Añicos de un fragmento por Victoria Calvo
Dividimos las vivencias en horas, minutos y segundos. Medimos los espacios, las dimensiones y las alturas. Delimitamos los pueblos y los países donde se han fraguado nuestros recuerdos e invocamos el poder de la matemática como estandarte de nuestros éxitos y triunfos. Separamos las secuencias de la realidad exiliando del entendimiento, la sucesión ininterrumpida de muchas de las sensaciones que han conformado nuestra identidad.
Desde que la humanidad es consciente del orden cíclico, el ser humano ha inventado el artificio más importante de la historia. El hombre creó el tiempo y se permitió la licencia de construir máquinas para desmembrar la realidad en millones de añicos. Inventó relojes de sol, agua y arena. Fabricó relojes de pared, de bolsillo y de cuerda y los ató a nuestra muñeca para que el silencio digital convirtiese el tiempo en un fantasma del futuro.

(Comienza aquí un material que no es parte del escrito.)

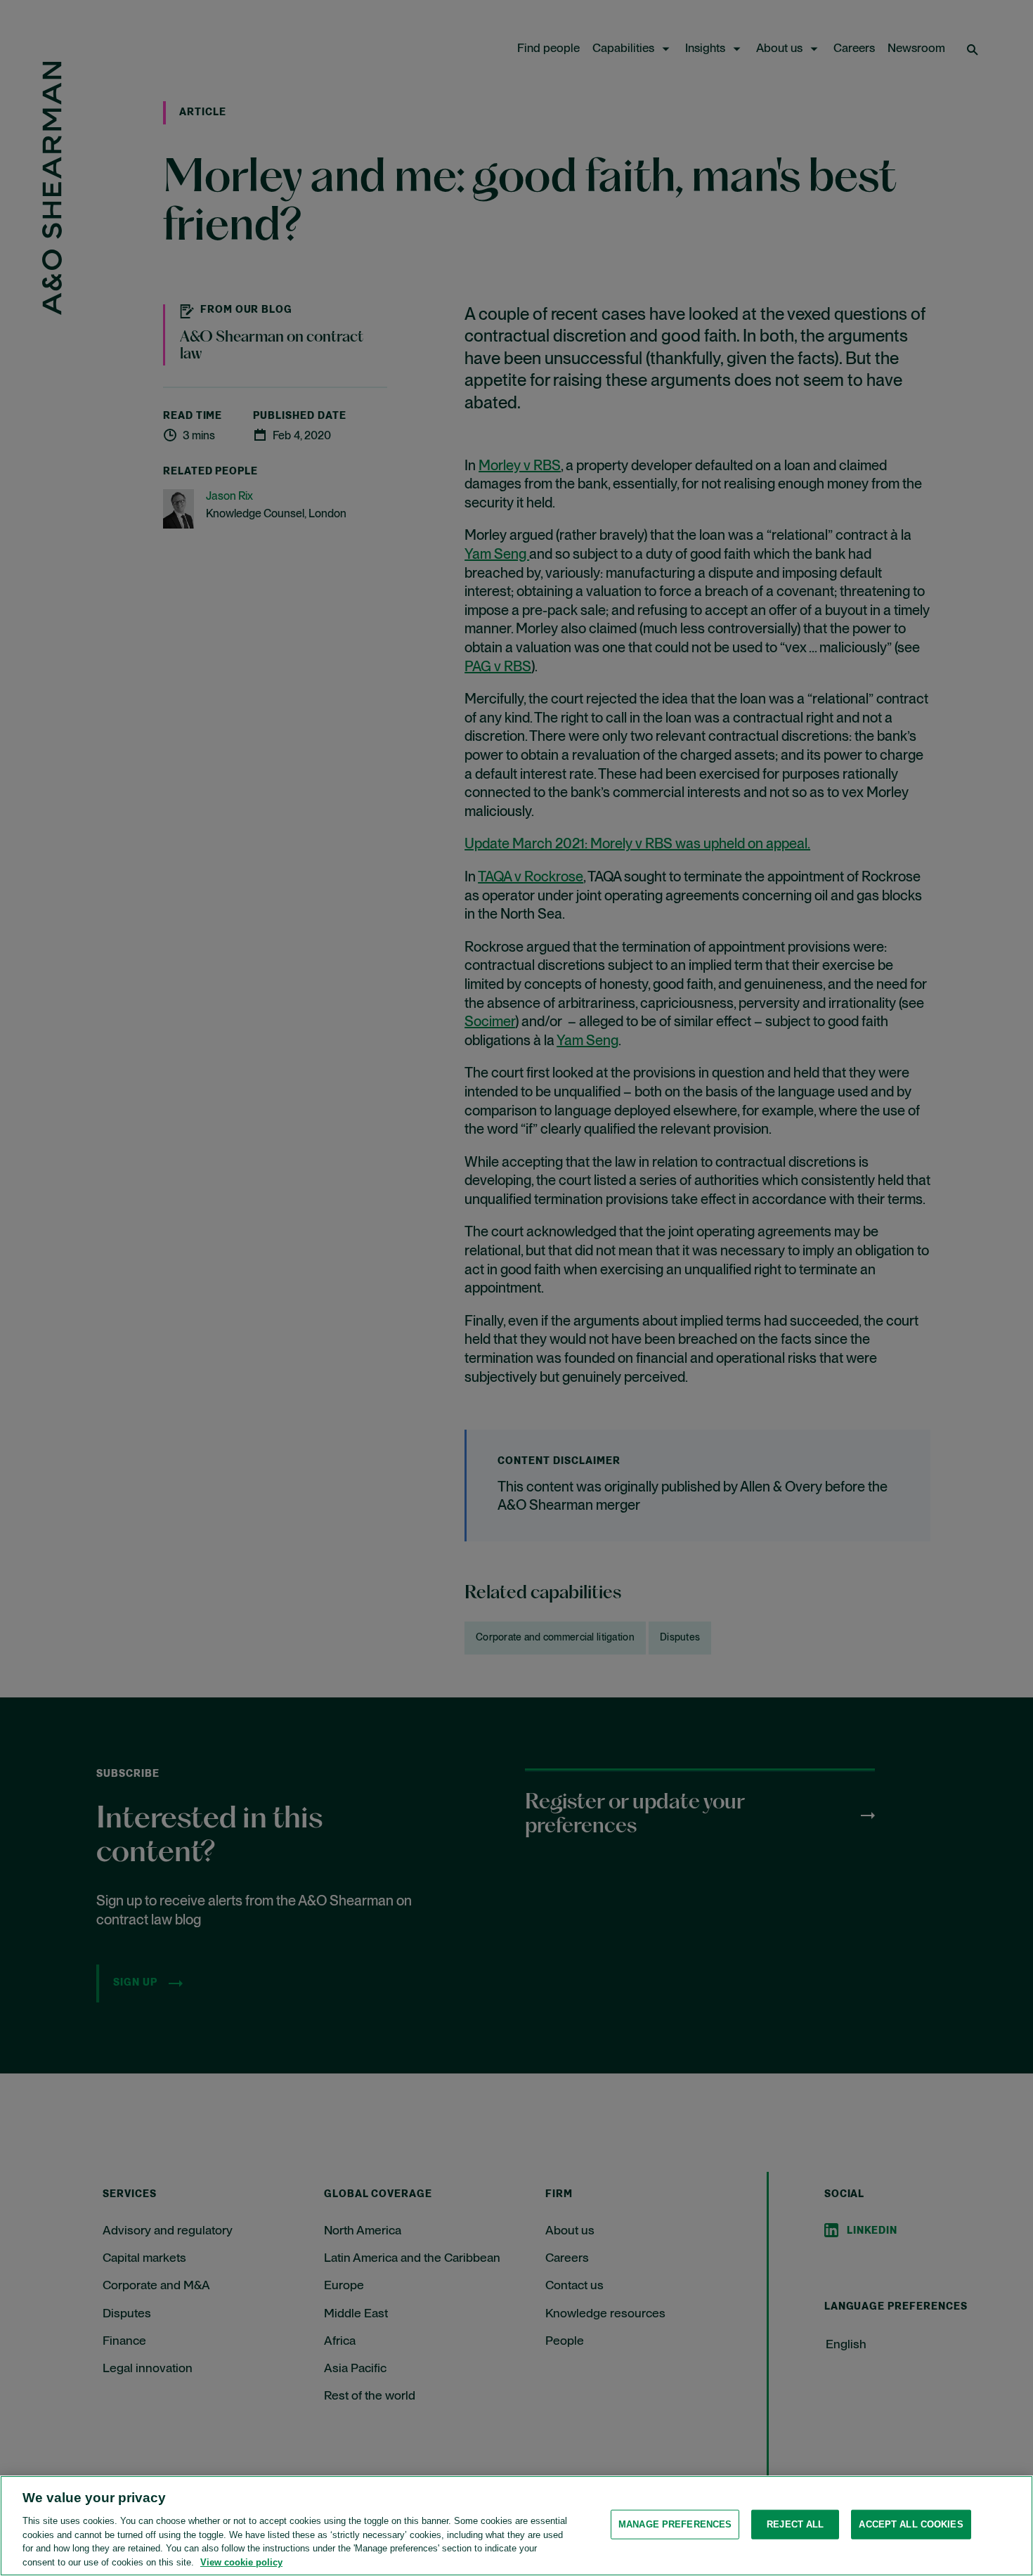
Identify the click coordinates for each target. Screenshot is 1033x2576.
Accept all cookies (911, 2524)
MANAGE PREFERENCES (675, 2524)
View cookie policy (241, 2561)
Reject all (795, 2524)
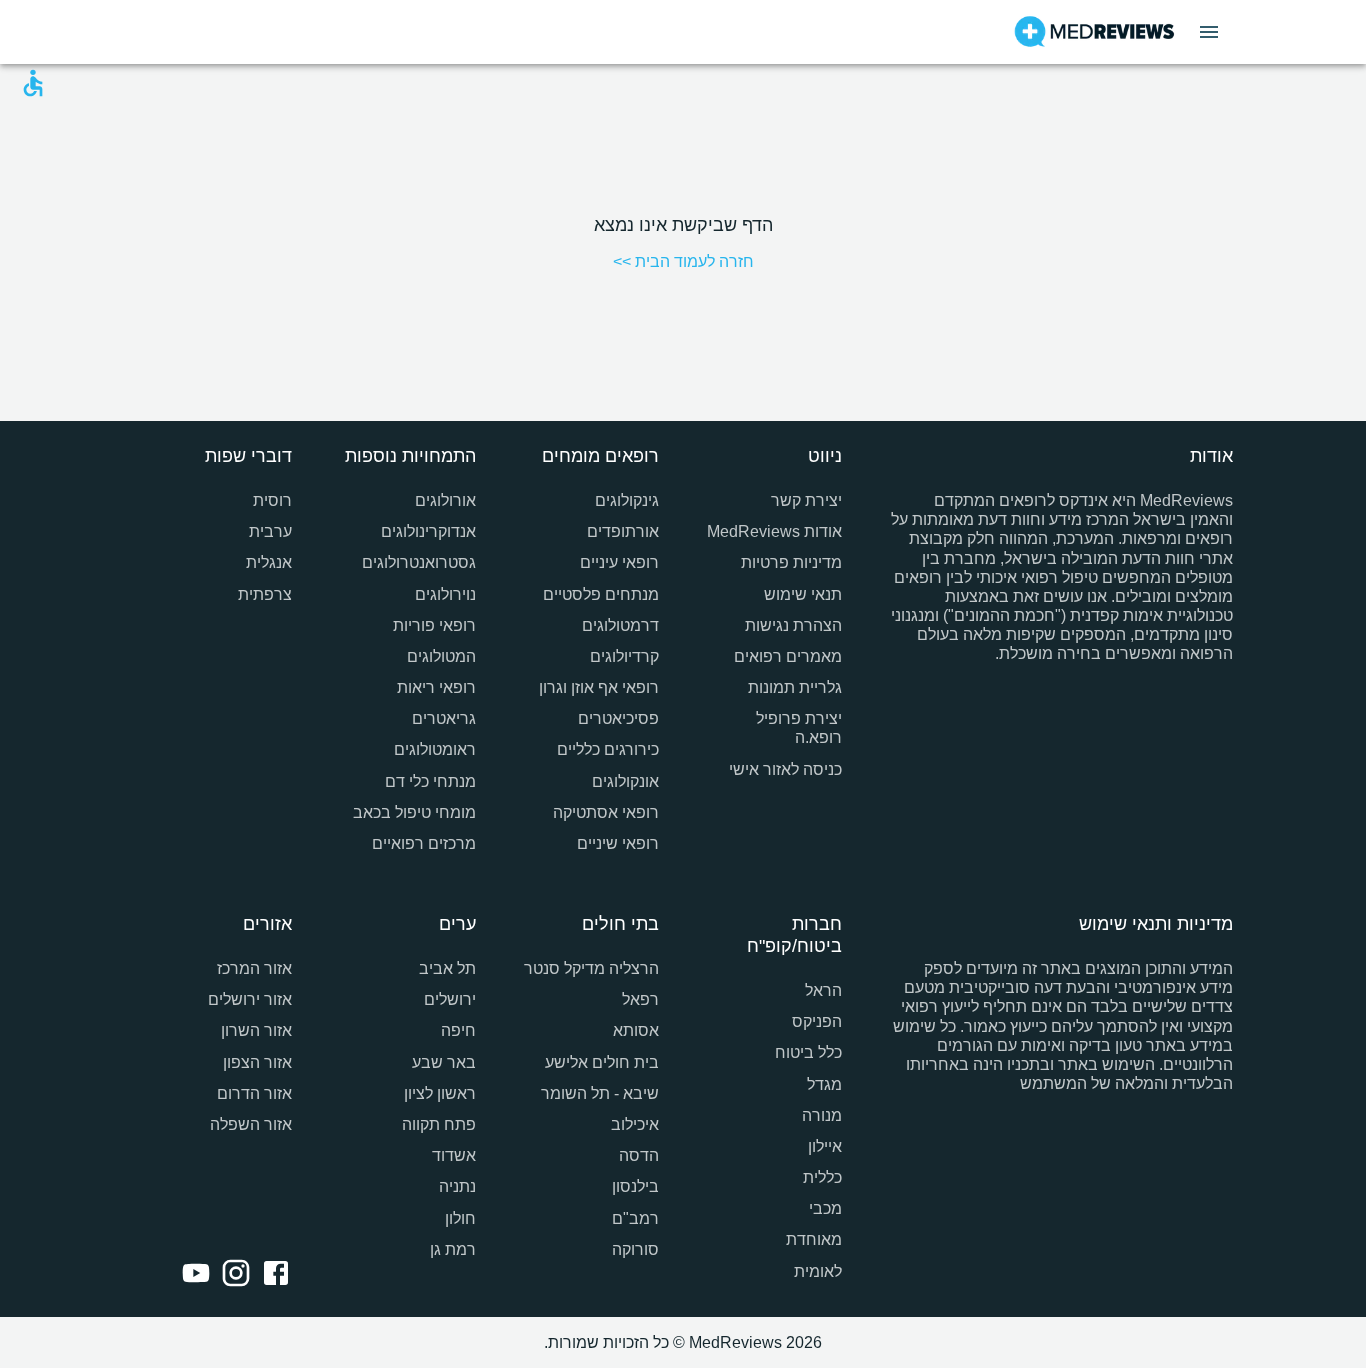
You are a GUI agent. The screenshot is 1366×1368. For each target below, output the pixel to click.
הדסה (639, 1155)
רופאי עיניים (619, 562)
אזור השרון (256, 1030)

Los actos estructurados, como consecuencia irremediable de la evolución, han convertido nuestro cerebro en un sistema neuronal interconectado a una infraestructura mental diseccionada del espacio-tiempo. Una constante pareidolia que estratifica la percepción del universo conocido.
Si contemplásemos el movimiento de una formación nubosa sin plantearnos su forma, su color o su velocidad de desplazamiento empujada por las corrientes de aire, la mente, libre de la acostumbrada fragmentación, disfrutaría de la sensación única de claridad, ligereza y libertad de un fenómeno natural que existe, se expande y desaparece en un nuevo estrato o cumulonimbo. Podríamos adherirnos a la temporalidad como elemento sucesivo, constante y no medido al igual que hicieron nuestros antepasados hace miles de años.

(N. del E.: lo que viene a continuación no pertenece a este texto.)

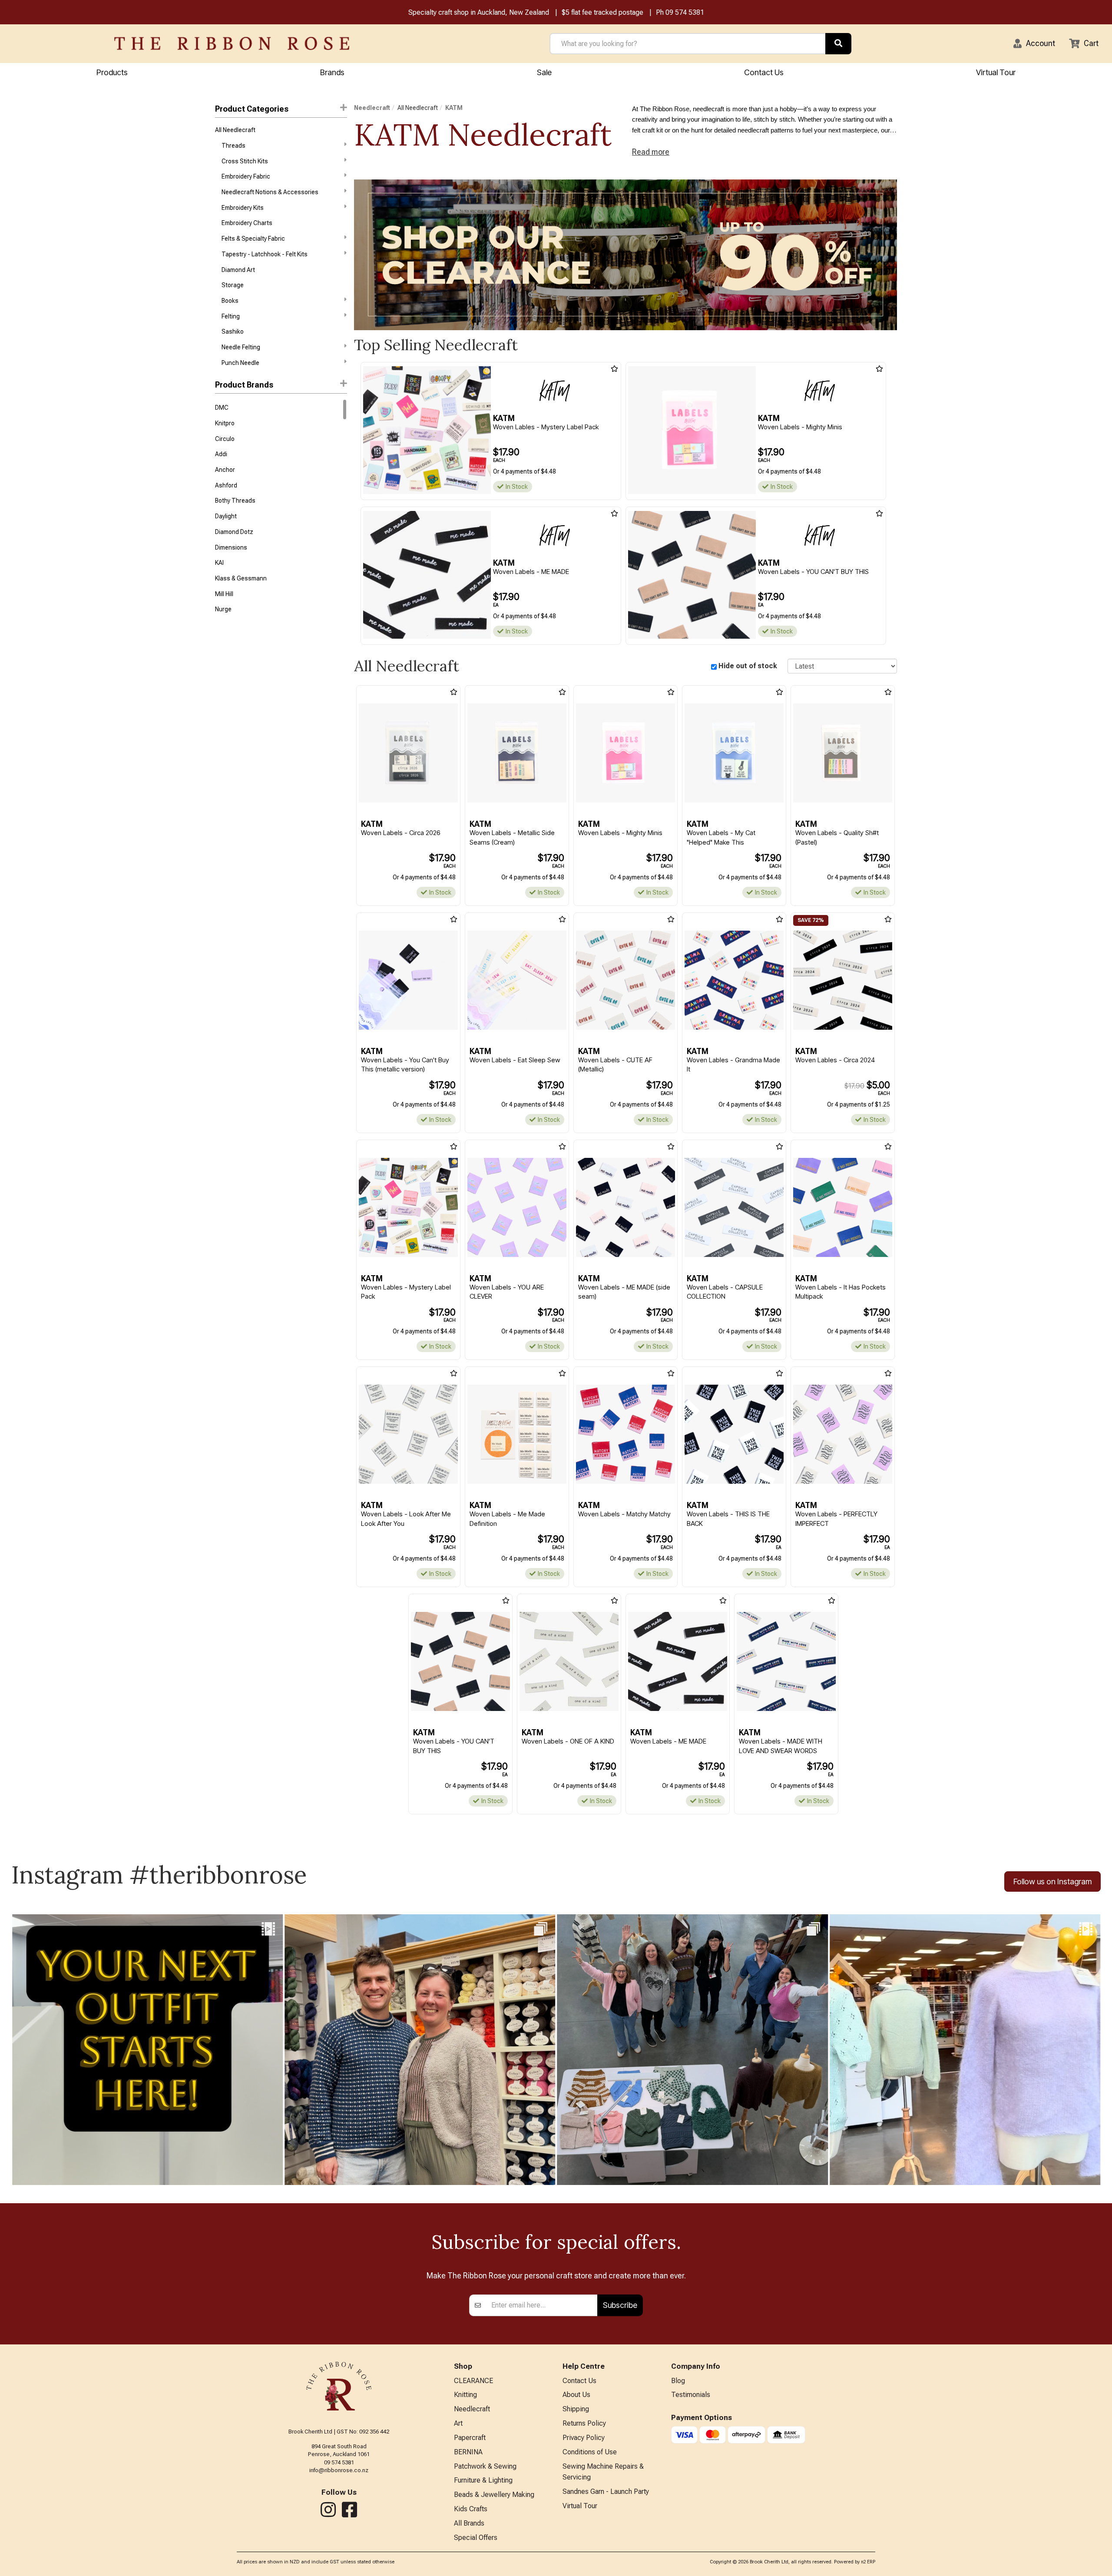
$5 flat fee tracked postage (602, 12)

Antaño, el cerebro se adaptaba a los ciclos lunares en los que el astro de plata dictaba el orden de crecimiento de los campos. Nuestros ancestros observaban el flujo de las estaciones y contemplaban como los océanos inhalaban y expiraban vida en cada bajamar y pleamar.

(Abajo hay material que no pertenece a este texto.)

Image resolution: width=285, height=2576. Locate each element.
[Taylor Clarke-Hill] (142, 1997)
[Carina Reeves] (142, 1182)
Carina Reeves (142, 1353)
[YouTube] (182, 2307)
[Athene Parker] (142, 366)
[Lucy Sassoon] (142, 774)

Si recuperásemos esta herencia atávica comprenderíamos la atemporalidad de la existencia. Los infinitos instantes del devenir, huellas imborrables del destino, se disgregarían en la plenitud de la experiencia pausada, en la permanencia del efecto después de la causa y en la consecuencia imparable de considerarnos un fragmento indivisible de la eternidad.